Three summer safety tips - sunscreen, heat exhaustion, water
July 10, 2013
Summer is in full force! With sunny weather, long days, and loads of activities it can be easy to forget the basics to keep you and your children safe this summer. Here are an additional 3 summer safety tips (see Dr. Lee’s blog for tips on helmets, open windows, and fires):
All children of any age need sunscreen if they’re going outside in the summer, even if it’s for a short period of time on an overcast day. Sunscreen is the best way to prevent sunburns and future skin cancer. Babies under 6 months of age should be kept out of direct sunlight as their skin is thinner and more sensitive. Sunscreen should be greater than 30 SPF and applied 30 minutes prior to exposure. Be sure to read the label to ensure it protects against both UVA and UVB rays. Most products need to be reapplied at least every 3 hours or sooner if your child has been wet or in the water. A “waterproof” sunscreen should be reapplied every 30 minutes while your child is in the water.
2. Heat exhaustion
Heat reactions in children are caused by high temperatures and excess water loss. Here are a few things you should remember:
- You can combat water loss by encouraging your child to drink plenty of fluids even when they aren’t thirsty. Water is best for kids, but any liquids count when it comes to dehydration (even popsicles)!
- Babies only need the breast milk or formula you typically feed them. Water given to babies can be extremely dangerous as their kidneys are not mature enough to process it correctly.
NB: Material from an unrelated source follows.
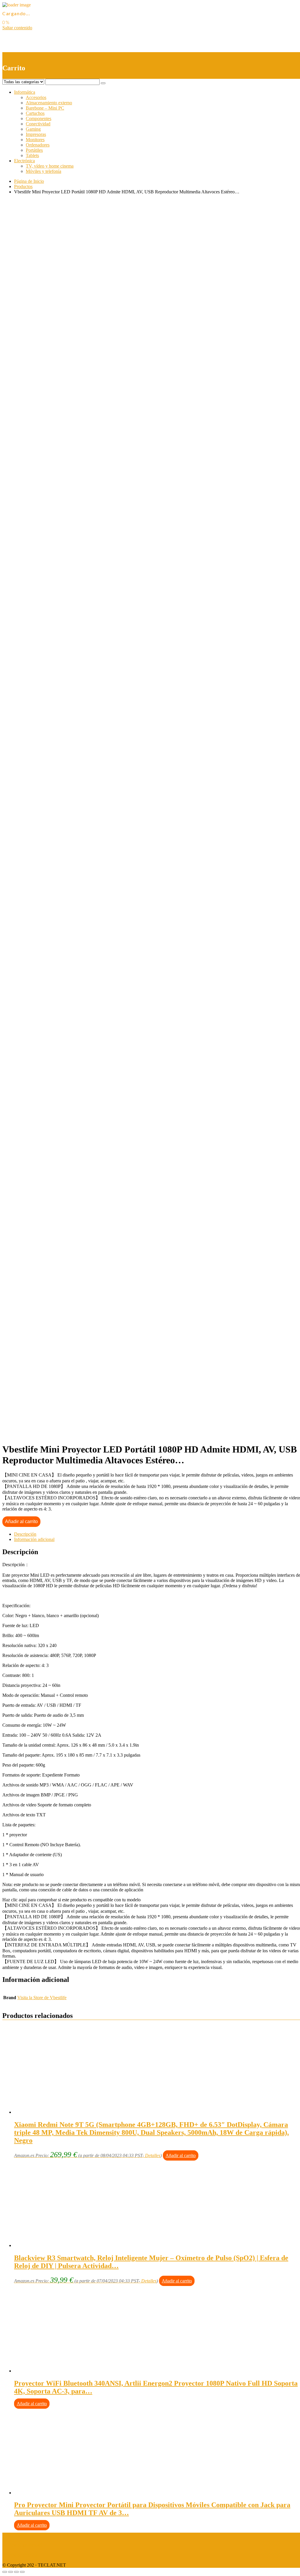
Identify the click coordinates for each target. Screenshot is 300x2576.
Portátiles (34, 150)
- Keep your child indoors or in the shade on hot days and avoid midday heat. Never leave your child (or pets) unattended in the car.
- Heat rash (miliaria) can occur and usually goes away in 2-3 days. It looks like tiny, pink bumps and can be itchy. It is caused by blocked off sweat glands. Cooling measures (ice packs, cool baths) and 1% hydrocortisone cream can help.
- If your child has a fever, dizziness, weakness, headache, vomiting, or isn’t acting themselves, call their provider immediately-- as these may be more serious signs of heat exhaustion.
3. Water safety
Watch children closely in any water environment, regardless of their swimming ability. Make sure you (and all your child’s caregivers) know child CPR in the event of drowning. Children are often ready by age 4 to start swim lessons. Baby swim classes are meant for fun and to introduce your baby to the water, not to teach them how to swim. Children who are learning to swim should be at an arms’ length from their caregivers at all times. If your family is on a boat, all members should be wearing an appropriate sized life preserver. It’s important to model water safety to your children and wear your own preserver.